BRIEF DESCRIPTION OF THE DRAWINGS

[0013] The above-mentioned and other features and advantages of the present disclosure, and the manner of attaining them, will become more apparent and will be better understood by reference to the following description of example embodiments taken in conjunction with the accompanying drawings. Like reference numerals are used to indicate the same element throughout the specification.

[0014] FIG. 1 is an example system for managing data in a network in accordance to an example embodiment of the disclosure.

[0015] FIG. 2 is an example method of processing data for storing to a plurality of data stores.

[0016] FIG. 3 is an alternative example method of processing data to be stored in one or more data stores.

[0017] FIG. 4 is an example method of a data retrieval mechanism in accordance with the example system in FIG. 1.

DETAILED DESCRIPTION OF THE DRAWINGS

[0018] It is to be understood that the disclosure is not limited to the details of construction and the arrangement of components set forth in the following description or illustrated in the drawings. The disclosure is capable of other example embodiments and of being practiced or of being carried out in various ways. For example, other example embodiments may incorporate structural, chronological, process, and other changes. Examples merely typify possible variations. Individual components and functions are optional unless explicitly required, and the sequence of operations may vary. Portions and features of some example embodiments may be included in or substituted for those of others. The scope of the disclosure encompasses the appended claims and all available equivalents. The following description is, therefore, not to be taken in a limited sense, and the scope of the present disclosure is defined by the appended claims.

[0019] Also, it is to be understood that the phraseology and terminology used herein is for the purpose of description and should not be regarded as limiting. The use herein of "including," "comprising," or "having" and variations thereof is meant to encompass the items listed thereafter and equivalents thereof as well as additional items. Further, the use of the terms "a" and "an" herein do not denote a limitation of quantity but rather denote the presence of at least one of the referenced item.

[0020] In addition, it should be understood that example embodiments of the disclosure include both hardware and electronic components or modules that, for purposes of discussion, may be illustrated and described as if the majority of the components were implemented solely in hardware.

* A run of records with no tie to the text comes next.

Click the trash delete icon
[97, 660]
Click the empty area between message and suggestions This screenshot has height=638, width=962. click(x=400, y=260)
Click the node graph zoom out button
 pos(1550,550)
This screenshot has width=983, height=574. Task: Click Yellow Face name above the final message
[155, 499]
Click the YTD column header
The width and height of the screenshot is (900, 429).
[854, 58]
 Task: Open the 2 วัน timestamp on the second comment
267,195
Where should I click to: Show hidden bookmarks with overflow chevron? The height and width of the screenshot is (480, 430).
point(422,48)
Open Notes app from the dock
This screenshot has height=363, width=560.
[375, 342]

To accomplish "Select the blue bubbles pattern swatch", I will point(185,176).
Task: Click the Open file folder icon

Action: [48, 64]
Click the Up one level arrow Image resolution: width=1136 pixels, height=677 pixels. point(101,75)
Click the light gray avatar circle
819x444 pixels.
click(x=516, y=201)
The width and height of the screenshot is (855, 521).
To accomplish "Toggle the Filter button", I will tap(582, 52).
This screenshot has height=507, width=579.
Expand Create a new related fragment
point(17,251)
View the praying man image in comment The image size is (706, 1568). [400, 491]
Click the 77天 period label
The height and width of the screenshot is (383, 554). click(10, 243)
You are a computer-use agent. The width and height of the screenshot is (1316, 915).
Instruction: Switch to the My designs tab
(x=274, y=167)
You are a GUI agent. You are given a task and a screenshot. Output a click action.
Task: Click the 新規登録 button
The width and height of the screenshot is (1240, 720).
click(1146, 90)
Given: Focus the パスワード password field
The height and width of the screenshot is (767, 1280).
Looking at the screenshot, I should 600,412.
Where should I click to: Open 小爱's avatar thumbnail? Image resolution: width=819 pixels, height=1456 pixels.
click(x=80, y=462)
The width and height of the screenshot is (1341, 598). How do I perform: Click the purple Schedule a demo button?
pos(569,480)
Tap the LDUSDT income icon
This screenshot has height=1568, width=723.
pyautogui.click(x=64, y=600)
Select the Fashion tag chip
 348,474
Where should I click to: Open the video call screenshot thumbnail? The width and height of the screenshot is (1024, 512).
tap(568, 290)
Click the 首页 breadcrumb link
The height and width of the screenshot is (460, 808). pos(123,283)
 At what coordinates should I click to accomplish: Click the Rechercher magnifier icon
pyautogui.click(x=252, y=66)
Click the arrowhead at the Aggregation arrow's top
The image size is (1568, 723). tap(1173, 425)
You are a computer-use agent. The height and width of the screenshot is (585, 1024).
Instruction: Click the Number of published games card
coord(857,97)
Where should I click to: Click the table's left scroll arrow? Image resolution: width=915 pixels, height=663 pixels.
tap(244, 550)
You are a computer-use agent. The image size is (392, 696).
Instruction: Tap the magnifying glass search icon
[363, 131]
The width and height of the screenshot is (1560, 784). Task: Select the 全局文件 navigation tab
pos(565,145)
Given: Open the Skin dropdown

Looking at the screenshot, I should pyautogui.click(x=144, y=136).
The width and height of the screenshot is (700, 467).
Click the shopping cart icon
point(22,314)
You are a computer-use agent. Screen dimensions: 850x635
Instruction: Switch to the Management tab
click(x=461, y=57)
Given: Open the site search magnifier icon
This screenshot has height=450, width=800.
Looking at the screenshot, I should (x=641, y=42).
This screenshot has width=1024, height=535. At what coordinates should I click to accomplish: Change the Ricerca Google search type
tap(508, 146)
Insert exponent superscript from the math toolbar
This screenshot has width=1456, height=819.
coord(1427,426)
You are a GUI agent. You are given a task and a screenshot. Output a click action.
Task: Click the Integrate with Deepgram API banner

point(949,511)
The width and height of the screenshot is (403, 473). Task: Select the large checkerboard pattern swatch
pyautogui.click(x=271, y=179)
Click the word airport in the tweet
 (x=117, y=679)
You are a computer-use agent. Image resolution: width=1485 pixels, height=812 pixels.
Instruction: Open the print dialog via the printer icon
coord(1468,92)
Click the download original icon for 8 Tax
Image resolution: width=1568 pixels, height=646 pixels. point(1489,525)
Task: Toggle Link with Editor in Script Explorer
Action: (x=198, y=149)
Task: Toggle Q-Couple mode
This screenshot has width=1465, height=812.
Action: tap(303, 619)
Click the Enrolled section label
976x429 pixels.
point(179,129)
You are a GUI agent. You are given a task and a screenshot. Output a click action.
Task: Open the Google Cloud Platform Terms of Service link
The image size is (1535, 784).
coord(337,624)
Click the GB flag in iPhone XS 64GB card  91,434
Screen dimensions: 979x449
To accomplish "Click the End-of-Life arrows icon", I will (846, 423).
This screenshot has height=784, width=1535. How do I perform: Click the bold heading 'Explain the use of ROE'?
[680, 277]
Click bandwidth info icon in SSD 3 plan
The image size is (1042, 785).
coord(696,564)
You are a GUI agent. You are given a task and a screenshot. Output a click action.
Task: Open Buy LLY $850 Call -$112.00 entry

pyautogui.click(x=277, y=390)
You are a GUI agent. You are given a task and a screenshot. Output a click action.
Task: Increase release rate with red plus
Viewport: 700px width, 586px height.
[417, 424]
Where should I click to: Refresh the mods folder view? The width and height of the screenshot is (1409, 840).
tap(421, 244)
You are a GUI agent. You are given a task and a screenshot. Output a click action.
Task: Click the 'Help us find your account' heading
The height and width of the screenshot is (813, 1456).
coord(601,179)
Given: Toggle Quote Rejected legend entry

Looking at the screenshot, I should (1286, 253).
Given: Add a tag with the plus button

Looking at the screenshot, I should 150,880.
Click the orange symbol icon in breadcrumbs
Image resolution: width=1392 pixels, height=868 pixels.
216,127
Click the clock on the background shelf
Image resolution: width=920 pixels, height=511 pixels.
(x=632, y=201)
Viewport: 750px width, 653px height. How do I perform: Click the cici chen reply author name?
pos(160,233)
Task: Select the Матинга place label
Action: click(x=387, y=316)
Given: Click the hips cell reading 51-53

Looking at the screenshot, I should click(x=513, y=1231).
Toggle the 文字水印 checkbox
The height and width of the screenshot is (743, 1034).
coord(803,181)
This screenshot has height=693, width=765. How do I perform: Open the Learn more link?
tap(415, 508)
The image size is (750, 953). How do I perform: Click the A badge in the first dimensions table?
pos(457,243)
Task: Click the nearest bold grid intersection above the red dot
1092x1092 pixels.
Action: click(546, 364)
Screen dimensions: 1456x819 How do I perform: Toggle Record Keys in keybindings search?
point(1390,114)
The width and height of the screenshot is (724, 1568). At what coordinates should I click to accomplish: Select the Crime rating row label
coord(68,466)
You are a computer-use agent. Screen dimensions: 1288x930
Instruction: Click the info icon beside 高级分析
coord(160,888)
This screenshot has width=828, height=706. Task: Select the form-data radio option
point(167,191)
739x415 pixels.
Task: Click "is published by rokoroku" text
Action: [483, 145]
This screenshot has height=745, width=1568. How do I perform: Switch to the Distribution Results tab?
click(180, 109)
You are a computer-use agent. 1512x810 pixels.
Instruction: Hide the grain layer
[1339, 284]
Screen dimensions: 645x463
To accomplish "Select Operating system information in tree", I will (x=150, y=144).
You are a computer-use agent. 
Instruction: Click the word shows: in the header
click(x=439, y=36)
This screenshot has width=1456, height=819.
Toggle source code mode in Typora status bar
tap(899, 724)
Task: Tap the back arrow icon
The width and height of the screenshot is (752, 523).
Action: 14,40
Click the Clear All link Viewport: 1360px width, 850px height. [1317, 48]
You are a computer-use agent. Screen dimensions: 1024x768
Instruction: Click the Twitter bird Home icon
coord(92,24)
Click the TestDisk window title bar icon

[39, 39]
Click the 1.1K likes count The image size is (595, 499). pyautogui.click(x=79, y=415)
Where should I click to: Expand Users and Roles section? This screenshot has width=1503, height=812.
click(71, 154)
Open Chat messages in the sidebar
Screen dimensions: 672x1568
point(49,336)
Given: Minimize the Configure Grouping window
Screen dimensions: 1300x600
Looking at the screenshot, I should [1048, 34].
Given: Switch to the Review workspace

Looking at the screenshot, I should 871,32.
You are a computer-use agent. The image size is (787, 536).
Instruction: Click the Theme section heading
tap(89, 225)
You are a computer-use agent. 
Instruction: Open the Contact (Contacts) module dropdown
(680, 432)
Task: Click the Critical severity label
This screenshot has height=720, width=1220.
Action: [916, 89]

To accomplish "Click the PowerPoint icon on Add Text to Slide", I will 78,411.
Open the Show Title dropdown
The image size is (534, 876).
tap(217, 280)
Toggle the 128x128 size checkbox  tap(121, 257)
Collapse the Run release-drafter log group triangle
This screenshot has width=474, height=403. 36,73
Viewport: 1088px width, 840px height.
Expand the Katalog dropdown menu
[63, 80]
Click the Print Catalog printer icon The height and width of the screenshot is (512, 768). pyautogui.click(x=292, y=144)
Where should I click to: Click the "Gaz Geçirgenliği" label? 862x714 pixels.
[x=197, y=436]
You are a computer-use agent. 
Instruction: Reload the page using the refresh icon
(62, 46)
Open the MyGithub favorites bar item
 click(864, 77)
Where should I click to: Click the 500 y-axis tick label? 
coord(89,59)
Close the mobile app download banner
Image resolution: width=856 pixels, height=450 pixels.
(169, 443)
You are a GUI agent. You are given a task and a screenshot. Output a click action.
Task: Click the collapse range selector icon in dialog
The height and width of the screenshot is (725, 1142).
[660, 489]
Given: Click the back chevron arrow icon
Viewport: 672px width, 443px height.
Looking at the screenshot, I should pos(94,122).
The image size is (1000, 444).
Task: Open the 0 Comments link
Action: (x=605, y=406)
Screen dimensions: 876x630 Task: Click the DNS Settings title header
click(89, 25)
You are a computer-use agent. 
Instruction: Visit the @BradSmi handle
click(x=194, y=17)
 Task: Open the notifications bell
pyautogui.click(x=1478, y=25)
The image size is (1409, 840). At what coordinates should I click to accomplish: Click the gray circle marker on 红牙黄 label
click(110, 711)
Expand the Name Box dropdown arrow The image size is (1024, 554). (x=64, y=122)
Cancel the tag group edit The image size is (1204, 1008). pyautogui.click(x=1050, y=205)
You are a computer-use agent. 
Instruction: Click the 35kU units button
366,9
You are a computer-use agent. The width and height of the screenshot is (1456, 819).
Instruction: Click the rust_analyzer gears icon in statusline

[0021] It will be further understood that each block of the diagrams, and combinations of blocks in the diagrams, respectively, may be implemented by computer program instructions. These computer program instructions may be loaded onto a general purpose computer, special purpose computer, or other programmable data processing apparatus to produce a machine, such that the instructions which execute on the computer or other programmable data processing apparatus may create means for implementing the functionality of each block or combinations of blocks in the diagrams discussed in detail in the description below.

[0022] These computer program instructions may also be stored in a non-transitory computer-readable medium that may direct a computer or other programmable data processing apparatus to function in a particular manner, such that the instructions stored in the computer-readable medium may produce an article of manufacture, including an instruction means that implements the function specified in the block or blocks. The computer program instructions may also be loaded onto a computer or other programmable data processing apparatus to cause a series of operational steps to be performed on the computer or other programmable apparatus to produce a computer implemented process such that the instructions that execute on the computer or other programmable apparatus implement the functions specified in the block or blocks.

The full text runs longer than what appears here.